Nastroje gastronomów słabe, ale lokali przybywa. Skąd ta reaktywacja?

Mimo pesymistycznego nastawienia w branży firmy gastronomiczne nie rezygnują z rozwoju. W pierwszym półroczu przybyło aż 1,7 tys. lokali. Najdynamiczniej rozwijają się punkty mobilne.

Publikacja: 09.08.2023 03:00

Nastroje gastronomów słabe, ale lokali przybywa. Skąd ta reaktywacja?

Foto: Adobe Stock

W letnie weekendy, gdy jest ładna pogoda, warszawskie bulwary nad Wisłą kipią życiem. Przewalają się tam tłumy spacerowiczów korzystających głównie z przenośnych restauracji i food trucków, do których ustawiają się długie kolejki. – Czasami po godzinie 22 można zamawiać już tylko dodatki, wszystko znika – słychać w kolejce.

To, co dzieje się na bulwarach, pokazuje, że rynek gastronomiczny zmienia się w stronę oferty mniej przypominającej klasyczne jedzenie poza domem, za to bardzo zróżnicowanej smakowo. Widać to także w danych.

Na koniec czerwca liczba placówek i firm gastronomicznych wzrosła w porównaniu z końcem 2022 r. o 1,8 proc., do 93,4 tys. – wynika z najnowszych danych wywiadowni Dun & Bradstreet Poland, które „Rzeczpospolita” poznała jako pierwsza.

Czytaj więcej

W restauracjach coraz drożej i coraz mniej klientów

Mobilne to dziś trend

Oznacza to, że w pierwszych sześciu miesiącach br. w Polsce w porównaniu z końcem 2022 r. przybyło 1,7 tys. nowych punktów gastronomicznych. Najwięcej w branży restauracyjnej, gdzie liczba nowych podmiotów wzrosła o blisko 1 tys. – W ujęciu procentowym najszybciej rozwija się rynek ruchomych placówek gastronomicznych. Tylko w pierwszych sześciu miesiącach o nieco ponad 400 wzrosła liczba tego rodzaju punktów, w tym przede wszystkim food trucków – mówi Tomasz Starzyk z Dun & Bradstreet Poland. – Jeśli trend utrzyma się w kolejnych sześciu miesiącach, to w 2023 roku, podobnie jak w 2022 i 2021, rynek restauracji mierzony liczbą podmiotów na rynku wzrośnie o 3,5 proc. – dodaje.

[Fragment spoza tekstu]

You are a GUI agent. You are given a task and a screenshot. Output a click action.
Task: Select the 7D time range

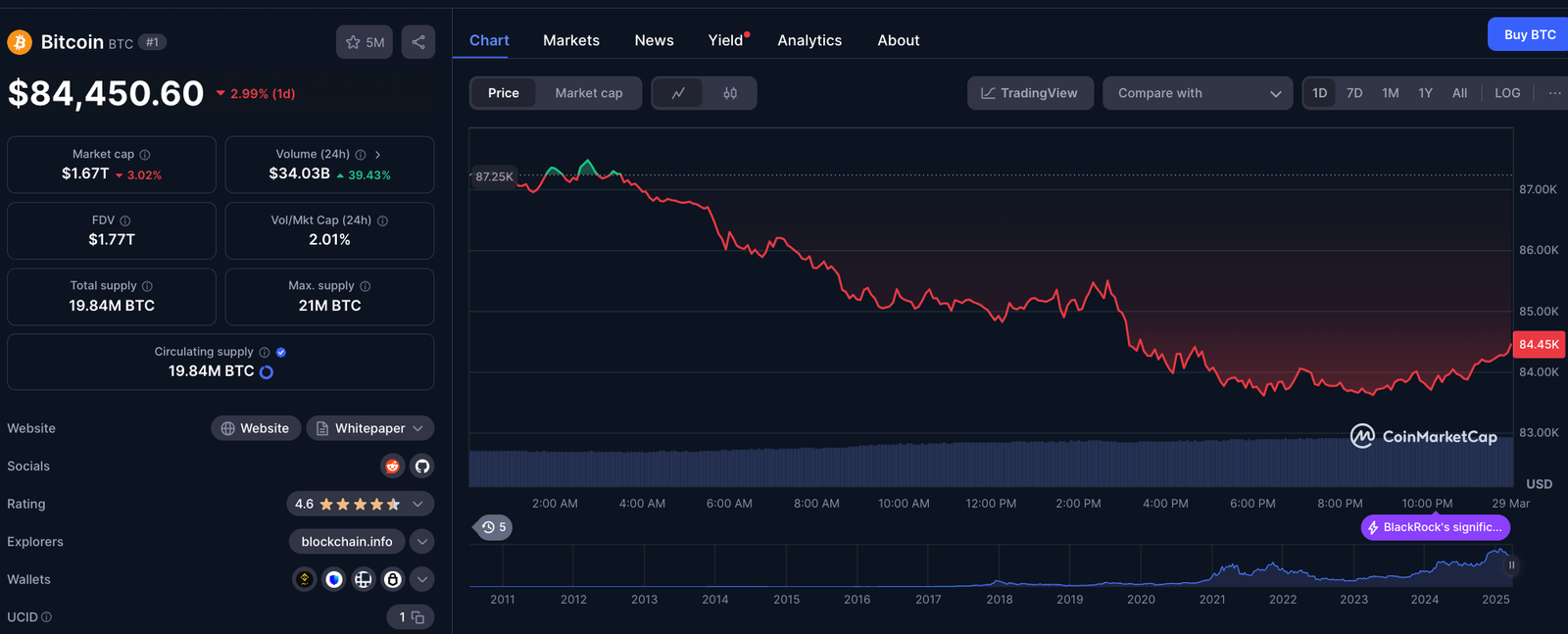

To o tyle zaskakujące, że nastroje w branży dołują i – jak pisaliśmy niedawno – wiele restauracji w miejscowościach turystycznych nie jest zadowolonych z tegorocznego sezonu. Polacy wolą na wakacjach zaopatrywać się w sklepach, restauracje odwiedzają sporadycznie i mniej zamawiają. Dlatego rynek odpowiada na ich nowe potrzeby, których klasyczne restauracje mogą nie umieć spełnić.

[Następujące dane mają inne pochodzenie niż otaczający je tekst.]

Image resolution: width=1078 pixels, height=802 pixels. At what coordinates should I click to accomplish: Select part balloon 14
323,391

– Mobilne koncepty gastronomiczne odpowiadają na obecne wyzwania związane z inflacją, jak i nowymi zwyczajami konsumenckimi – mówi Katarzyna Krzemińska-Malon ze spółki SweetGallery, operatora konceptów mobilnych Lodolandia & Kołacz na Okrągło, SiGelato i Bafra Kebab. – Wyjścia do restauracji są rzadsze, celebruje się je. Natomiast u nas można zjeść szybciej, taniej i równie smacznie jak w restauracji. I tego klienci oczekują – mówi. – Mamy już ponad 800 punktów mobilnych z różną ofertą: od lodów i innych deserów po kebab. Bafra Kebab rok temu w styczniu miała 100 punktów, teraz jest ich 360. Tylko w lipcu podpisaliśmy 79 umów franczyzowych – dodaje Katarzyna Krzemińska-Malon.

Czytaj więcej

Coraz skromniejsze codzienne zakupy. Dwie kategorie mają się najgorzej

Firma wciąż szuka nowych lokalizacji. Koncept ten pozwala na łatwą przeprowadzkę, jeśli miejsce nie będzie spełniało oczekiwań sprzedażowych. Restauracja nie ma takich możliwości. – Rynek zmierza w stronę mobilnych punktów, to oferta nie tylko dla miejscowości wakacyjnych. Punkty są całoroczne i sprawdzają się w całej Polsce – dodaje Krzemińska-Malon.

Nowe lokale i sieci

Poprawę także widać w danych o zawieszonych działalnościach. W pierwszych sześciu miesiącach przedsiębiorcy zawiesili 1,8 tys. punktów gastronomicznych, podczas gdy w całym 2022 roku 6,5 tys. – To oznacza, że w przypadku utrzymania trendu liczba zawieszonych działalności w porównaniu z końcem grudnia 2022 roku będzie mniejsza o połowę i nastąpi powrót do sytuacji sprzed pandemii – ocenia Tomasz Starzyk.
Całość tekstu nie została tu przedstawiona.